DIRECTION A: Which lines of the entries contain the word "Viewport"? Collect every one of them.

[START OF EXTRACTED TEXT]

Lockdown day 61: sourdough pancakes and driveways
Saturday May 16th 2020, 8:44 pm
Filed under: Food,Life

I was curious.

So I beat two eggs, added in a heaping tablespoon of thick and only slightly sweetened Greek Gods yogurt, then scooped out between a half to maybe 3/4 cup of sourdough starter. That was it. Whisk.

I debated whether to make it into muffins, except the oven wasn’t hot, or pancake style. Let’s go for pancakes, with raspberries on the side on the plate. I melted butter in the pan since there wasn’t any fat anywhere else and it made for a good, crisp outer edge in contrast with the fluffy inner.

The flavor was so much better than your standard baking-powder version. I am definitely playing with that idea again. Feed the sourdough starter, pass the maple syrup–those were good.

The other thing is we finally got the ball rolling again on the driveway after seeing how fast a new one went in next door. I’d been avoiding it because of the hundreds of contractor cold-calls I’d gotten last time I even so much as looked online–proof that oh yes they do most certainly sell your private data.

I consulted Angie’s List.

One very nice guy came and he measured, discussed, said he’d need permission from the city to cut tree roots within three feet of the trunk where the walkway had been lifted and needed to be lowered back down, etc etc. Richard was inside on the phone walking my mom through troubleshooting her printer, so I was the one dealing with him.

When he got all done I glanced over at the new driveway next door and told him that it had been my inspiration for getting off my duff. “Someone’s flipping it,” nodding at the For Sale sign.

[END OF EXTRACTED TEXT]

DIRECTION B: Can you rewrite the sourdough pancake post, starting with "I was curious." and going on through "syrup–those were good.", with "raspberries" changed to "blueberries"?

[START OF EXTRACTED ENTRIES]

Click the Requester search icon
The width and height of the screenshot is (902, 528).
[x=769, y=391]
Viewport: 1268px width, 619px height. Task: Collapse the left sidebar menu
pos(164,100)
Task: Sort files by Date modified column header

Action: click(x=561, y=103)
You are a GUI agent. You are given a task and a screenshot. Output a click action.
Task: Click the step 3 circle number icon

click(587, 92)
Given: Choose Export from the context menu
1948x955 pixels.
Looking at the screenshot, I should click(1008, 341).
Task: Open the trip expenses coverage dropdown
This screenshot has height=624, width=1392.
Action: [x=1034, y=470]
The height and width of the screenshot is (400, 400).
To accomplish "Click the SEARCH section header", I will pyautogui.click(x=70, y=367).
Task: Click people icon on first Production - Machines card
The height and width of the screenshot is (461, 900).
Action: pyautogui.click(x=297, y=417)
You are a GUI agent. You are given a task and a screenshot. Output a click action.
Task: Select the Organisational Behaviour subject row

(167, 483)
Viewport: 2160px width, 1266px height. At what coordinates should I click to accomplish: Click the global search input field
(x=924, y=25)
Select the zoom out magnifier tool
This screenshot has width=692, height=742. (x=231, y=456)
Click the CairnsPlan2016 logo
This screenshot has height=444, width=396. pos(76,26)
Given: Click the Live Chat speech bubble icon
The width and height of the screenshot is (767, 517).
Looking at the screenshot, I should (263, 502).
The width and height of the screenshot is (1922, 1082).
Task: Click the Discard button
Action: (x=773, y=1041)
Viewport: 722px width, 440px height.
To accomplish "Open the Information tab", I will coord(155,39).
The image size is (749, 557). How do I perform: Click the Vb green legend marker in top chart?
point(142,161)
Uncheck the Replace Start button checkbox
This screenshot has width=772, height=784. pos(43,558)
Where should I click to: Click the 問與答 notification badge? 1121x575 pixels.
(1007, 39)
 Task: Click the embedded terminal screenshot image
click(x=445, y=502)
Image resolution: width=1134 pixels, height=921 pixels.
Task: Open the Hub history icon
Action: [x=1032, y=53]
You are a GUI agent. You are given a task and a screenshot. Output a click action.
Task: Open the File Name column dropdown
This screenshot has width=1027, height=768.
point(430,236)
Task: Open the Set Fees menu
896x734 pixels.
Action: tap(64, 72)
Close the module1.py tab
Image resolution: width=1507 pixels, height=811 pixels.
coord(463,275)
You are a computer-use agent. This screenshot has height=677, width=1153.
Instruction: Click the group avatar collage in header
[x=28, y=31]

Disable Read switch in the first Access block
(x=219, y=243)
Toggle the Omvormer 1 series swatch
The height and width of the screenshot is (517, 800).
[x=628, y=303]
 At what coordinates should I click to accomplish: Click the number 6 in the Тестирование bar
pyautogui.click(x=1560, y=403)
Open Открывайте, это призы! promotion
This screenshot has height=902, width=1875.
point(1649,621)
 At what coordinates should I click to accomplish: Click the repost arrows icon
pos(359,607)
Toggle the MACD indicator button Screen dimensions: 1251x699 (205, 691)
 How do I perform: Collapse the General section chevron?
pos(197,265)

[END OF EXTRACTED ENTRIES]

EXERCISE RESULT A:
Viewport: 1268px width, 619px height. Task: Collapse the left sidebar menu
Viewport: 2160px width, 1266px height. At what coordinates should I click to accomplish: Click the global search input field
Viewport: 722px width, 440px height.

EXERCISE RESULT B:
I was curious.

So I beat two eggs, added in a heaping tablespoon of thick and only slightly sweetened Greek Gods yogurt, then scooped out between a half to maybe 3/4 cup of sourdough starter. That was it. Whisk.

I debated whether to make it into muffins, except the oven wasn’t hot, or pancake style. Let’s go for pancakes, with blueberries on the side on the plate. I melted butter in the pan since there wasn’t any fat anywhere else and it made for a good, crisp outer edge in contrast with the fluffy inner.

The flavor was so much better than your standard baking-powder version. I am definitely playing with that idea again. Feed the sourdough starter, pass the maple syrup–those were good.